There are 140 enrolled members of the Miccosukee Tribe, but the Bureau employees who have been working with them estimate that there are probably 200 or more other Miccosukees who are living in the Everglades area and it is expected that they will eventually take part in the tribal activities. The Bureau of Indian Affairs is providing job training so that tribal members may be employed in the tribal ventures.
The Miccosukees are no strangers to residents of southern Florida. Jimmy Tiger's Indian Village--the homestead of his family and relatives about 30 miles west of Miami on the Tamiami Trail--is open to the public; and a crafts shop markets Jackets, blouses, skirts and similar clothing of Miccosukee creation and design, as well as moccasins and other handicrafts from the Cherokee Reservation in North Carolina.

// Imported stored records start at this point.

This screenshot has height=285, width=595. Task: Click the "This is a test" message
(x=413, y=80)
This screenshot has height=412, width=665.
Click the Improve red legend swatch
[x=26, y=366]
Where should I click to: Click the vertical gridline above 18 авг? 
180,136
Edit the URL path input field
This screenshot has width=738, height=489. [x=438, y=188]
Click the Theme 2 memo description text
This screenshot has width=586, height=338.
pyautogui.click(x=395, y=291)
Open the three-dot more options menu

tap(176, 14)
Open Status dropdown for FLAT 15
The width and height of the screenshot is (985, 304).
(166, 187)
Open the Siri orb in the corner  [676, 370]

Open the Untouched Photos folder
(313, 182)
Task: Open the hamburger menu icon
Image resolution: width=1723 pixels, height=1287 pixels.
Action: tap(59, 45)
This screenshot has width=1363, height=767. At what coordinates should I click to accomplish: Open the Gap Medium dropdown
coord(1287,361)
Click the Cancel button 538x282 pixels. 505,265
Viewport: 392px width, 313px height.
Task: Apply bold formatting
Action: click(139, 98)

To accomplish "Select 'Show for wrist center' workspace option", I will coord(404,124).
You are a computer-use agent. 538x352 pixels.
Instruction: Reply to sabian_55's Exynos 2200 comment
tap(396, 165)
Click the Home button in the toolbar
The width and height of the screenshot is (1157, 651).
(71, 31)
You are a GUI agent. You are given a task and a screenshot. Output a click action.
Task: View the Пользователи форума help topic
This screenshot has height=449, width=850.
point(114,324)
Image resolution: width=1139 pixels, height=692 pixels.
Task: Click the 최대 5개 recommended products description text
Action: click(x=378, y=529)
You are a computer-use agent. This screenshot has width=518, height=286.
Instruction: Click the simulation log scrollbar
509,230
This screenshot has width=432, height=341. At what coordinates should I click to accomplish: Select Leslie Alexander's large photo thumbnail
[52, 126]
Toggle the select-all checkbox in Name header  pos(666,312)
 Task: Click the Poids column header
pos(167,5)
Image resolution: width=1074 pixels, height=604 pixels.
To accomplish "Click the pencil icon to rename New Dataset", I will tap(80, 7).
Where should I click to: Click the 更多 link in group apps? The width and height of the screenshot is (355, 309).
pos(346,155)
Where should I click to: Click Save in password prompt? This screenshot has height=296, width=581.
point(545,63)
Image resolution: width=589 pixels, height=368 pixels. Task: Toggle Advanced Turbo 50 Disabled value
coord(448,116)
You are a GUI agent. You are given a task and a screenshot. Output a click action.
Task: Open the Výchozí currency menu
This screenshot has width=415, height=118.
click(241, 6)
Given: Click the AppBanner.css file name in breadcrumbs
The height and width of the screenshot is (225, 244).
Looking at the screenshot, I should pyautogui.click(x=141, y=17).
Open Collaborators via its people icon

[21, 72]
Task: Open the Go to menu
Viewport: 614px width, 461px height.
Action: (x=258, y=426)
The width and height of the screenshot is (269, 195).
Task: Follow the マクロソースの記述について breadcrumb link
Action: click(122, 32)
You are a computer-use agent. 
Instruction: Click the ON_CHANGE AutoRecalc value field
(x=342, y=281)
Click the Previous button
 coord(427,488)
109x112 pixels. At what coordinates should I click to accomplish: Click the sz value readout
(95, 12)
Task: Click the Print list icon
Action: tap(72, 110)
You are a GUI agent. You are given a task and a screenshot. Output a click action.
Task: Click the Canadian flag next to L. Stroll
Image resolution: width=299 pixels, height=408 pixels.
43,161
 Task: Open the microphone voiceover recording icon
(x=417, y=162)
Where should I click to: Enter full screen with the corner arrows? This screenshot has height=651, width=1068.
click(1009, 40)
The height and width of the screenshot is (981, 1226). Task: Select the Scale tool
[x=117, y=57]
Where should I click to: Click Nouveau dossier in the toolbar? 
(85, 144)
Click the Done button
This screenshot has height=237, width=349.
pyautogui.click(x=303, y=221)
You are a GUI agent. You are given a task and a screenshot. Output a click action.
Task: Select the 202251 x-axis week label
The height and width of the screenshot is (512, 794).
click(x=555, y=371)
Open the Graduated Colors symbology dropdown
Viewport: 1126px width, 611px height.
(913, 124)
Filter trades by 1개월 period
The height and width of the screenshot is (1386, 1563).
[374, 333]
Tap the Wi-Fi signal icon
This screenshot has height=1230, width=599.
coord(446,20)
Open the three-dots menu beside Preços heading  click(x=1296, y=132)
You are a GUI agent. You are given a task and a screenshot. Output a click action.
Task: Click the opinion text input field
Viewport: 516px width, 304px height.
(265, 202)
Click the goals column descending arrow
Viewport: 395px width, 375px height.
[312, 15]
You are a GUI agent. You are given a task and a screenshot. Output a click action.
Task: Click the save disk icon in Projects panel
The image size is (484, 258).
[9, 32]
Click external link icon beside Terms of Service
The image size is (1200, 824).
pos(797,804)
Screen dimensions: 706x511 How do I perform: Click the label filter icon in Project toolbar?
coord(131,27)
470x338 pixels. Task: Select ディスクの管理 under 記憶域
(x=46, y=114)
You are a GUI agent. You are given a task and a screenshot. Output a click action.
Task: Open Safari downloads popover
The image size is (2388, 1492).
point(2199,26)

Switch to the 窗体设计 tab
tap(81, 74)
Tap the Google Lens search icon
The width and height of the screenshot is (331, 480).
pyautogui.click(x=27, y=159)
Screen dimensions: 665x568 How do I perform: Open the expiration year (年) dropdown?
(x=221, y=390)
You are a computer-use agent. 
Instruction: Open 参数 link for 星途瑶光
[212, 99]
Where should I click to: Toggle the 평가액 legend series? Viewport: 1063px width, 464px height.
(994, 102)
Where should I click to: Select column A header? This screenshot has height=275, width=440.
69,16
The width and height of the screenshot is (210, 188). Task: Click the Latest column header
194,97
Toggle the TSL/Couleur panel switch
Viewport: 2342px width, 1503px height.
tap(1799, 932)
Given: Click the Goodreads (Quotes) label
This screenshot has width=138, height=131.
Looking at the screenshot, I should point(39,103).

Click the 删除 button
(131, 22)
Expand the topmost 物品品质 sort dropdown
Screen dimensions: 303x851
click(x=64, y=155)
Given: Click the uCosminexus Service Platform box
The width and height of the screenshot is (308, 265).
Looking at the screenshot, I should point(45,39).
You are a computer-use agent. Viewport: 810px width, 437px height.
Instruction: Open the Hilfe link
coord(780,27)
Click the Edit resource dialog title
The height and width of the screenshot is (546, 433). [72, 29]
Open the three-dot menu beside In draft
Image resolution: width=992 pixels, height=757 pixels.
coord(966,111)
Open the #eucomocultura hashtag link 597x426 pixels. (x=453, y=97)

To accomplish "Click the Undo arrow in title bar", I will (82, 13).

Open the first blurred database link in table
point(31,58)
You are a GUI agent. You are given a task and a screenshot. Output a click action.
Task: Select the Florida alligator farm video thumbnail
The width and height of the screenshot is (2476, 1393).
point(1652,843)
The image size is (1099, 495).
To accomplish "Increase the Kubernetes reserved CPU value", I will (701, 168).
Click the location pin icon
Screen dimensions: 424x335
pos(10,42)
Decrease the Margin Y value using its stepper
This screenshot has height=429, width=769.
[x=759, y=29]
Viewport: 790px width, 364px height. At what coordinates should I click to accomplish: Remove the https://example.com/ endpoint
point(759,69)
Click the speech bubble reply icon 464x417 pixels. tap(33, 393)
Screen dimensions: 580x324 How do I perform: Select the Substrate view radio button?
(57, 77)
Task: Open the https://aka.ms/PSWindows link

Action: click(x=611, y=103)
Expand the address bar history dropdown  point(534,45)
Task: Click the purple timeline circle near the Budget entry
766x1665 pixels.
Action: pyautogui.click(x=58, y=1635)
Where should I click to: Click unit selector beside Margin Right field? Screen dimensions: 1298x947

While crafts work is not as prevalent among the Miccosukees as among some of the tribes of the Southwest, visitors to the new restaurant and other buildings being planned will be able to feast their eyes upon a variety of Indian-made artifacts created by Indian art students as part of the interior decor. (The students attend the Institute of American Indian Art in Santa Fe, New Mexico, operated by the Bureau of Indian Affairs.) For example, the windows in the restaurant, an i-frame structure, will be decorated with fenestrations by a youthful Seneca weaver. Paintings, sculpture, lamps, murals, and even the stone carvings on the concrete buttresses are products of the Institute's students, all Indians, who represent several tribes from all parts of the United States. The motif is in keeping with the tropical environment and faithful to Miccosukee tradition.
Why, after centuries of isolation in the Everglades, have the Miccosukees decided to change their way of life? Philleo Nash, Commissioner of Indian Affairs, suggests a reason:
“The Miccosukees," Nash says, "recognize the root of the Indian's problem today--he is often so far removed from the mainstream of American society that he gets only the backwash. The Miccosukees are learning to choose, in this time of change, the things they should keep and the things they must discard."